Light is very important -- light and pure color. I must discipline myself. I need to do more studies.
Started yesterday with a morning rendition of the city -- left foreground is the side of Golden Pine Hotel and Mount Crest and the Center Mall at lower right. I continued with this work this morning. Only 25% through. Good color. Forms not as solid as I want. Sun and clouds too evasive. Need to start more pictures so that I can work simultaneously as Monet did.
Need to discipline myself and prevent abstractions. Moving too slow. Need to work and work. Need to control my passions so I can develop my eye's union with light and color. Must inject passion slowly. Discipline. Control. Be sober.
Need to have Cezanne's exuberant resraint and make him more expressive. Control Vincent's expression. Need to show human condition -- his pain and struggles but must also show the beauty of life.
My oil pastel version of Cezanne's "House in Provence" |
It's strange that despite my disgust for human suffering and vileness I am drawn to nature -- its joys, its excitement. Is the beauty of God's nature then a balm to one's pain?

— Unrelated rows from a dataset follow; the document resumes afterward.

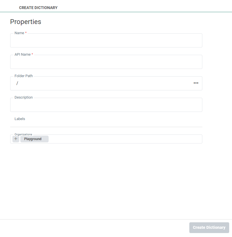Image resolution: width=232 pixels, height=237 pixels.
Task: Click inside the Description text box
Action: click(x=106, y=105)
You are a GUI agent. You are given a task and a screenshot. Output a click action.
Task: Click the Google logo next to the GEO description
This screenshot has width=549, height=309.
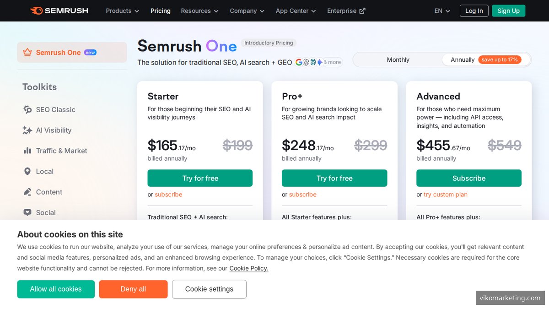click(298, 62)
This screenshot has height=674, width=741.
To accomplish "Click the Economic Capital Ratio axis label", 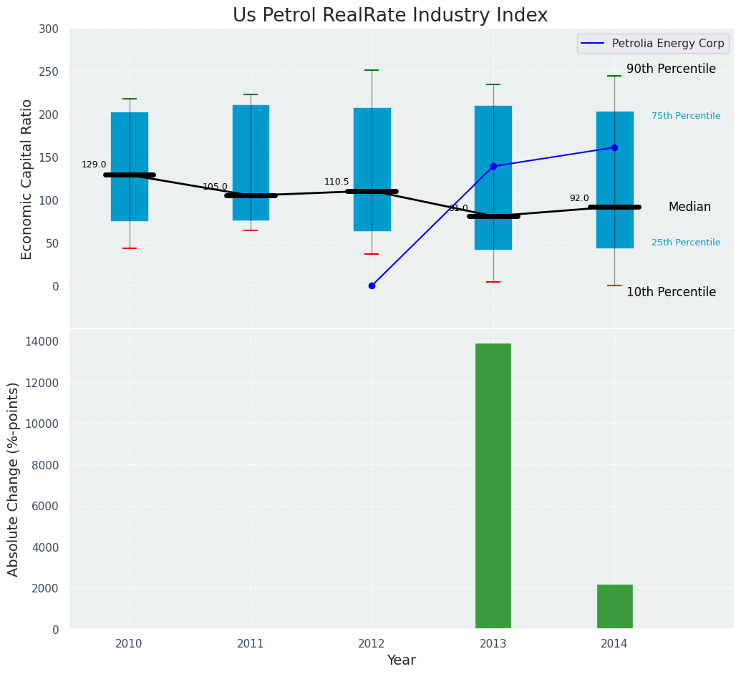I will click(27, 179).
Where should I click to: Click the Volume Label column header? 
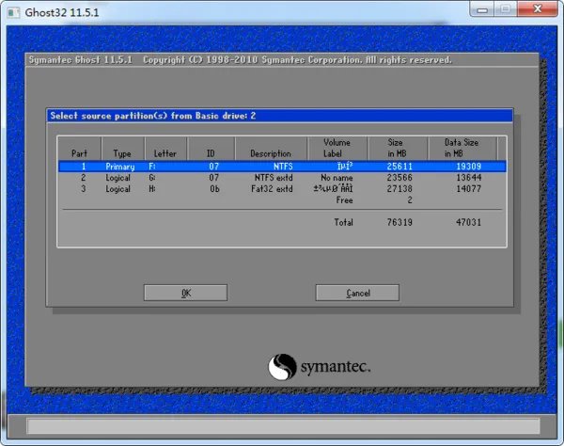[x=336, y=148]
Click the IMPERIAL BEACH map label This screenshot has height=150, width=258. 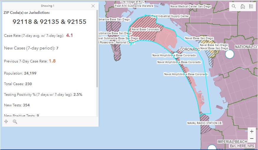pyautogui.click(x=232, y=141)
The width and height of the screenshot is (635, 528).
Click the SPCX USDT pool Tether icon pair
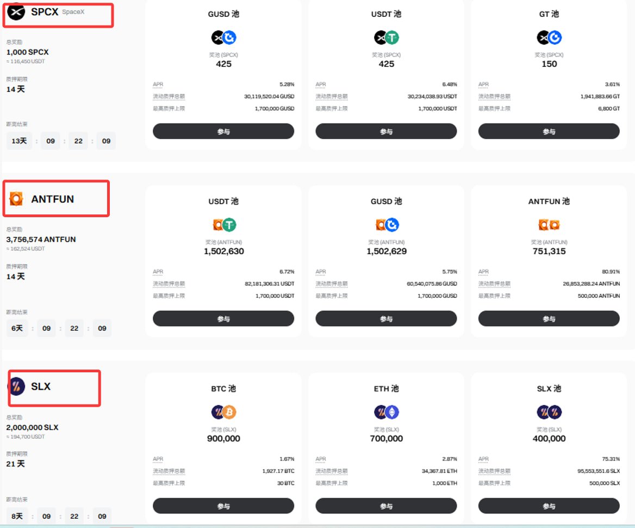387,38

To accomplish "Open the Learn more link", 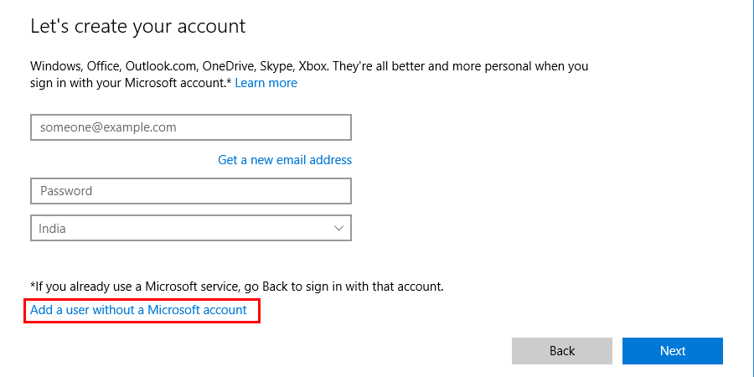I will (x=266, y=83).
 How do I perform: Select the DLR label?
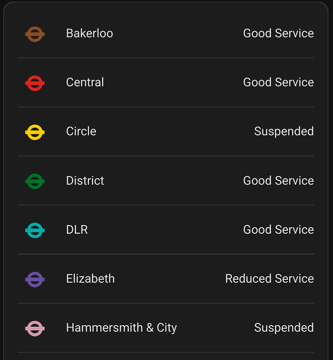pyautogui.click(x=77, y=229)
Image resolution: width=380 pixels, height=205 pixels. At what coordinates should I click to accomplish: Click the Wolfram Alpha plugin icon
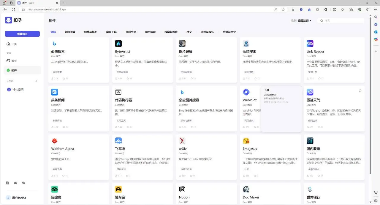55,141
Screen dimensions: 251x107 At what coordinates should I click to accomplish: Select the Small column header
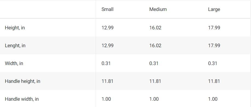click(107, 9)
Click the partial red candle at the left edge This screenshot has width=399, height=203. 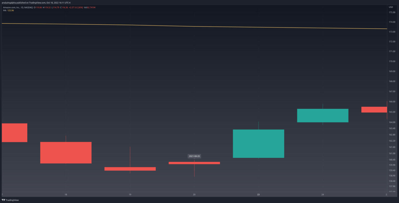(14, 133)
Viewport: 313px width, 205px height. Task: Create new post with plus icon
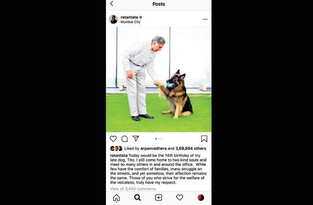click(x=158, y=198)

God has seen my anger and my frustration at my own condition and my helplessness. I wanted to die but whenever I'm determined to complain to God and I've prepared my depressive words of protest, I would look at the sky and everything around -- at a safe distance -- then I would be disarmed and my heart would shout "Look at Your beauty, Oh God!"
Nature is God's ultimate weapon, if I could call it that, against me.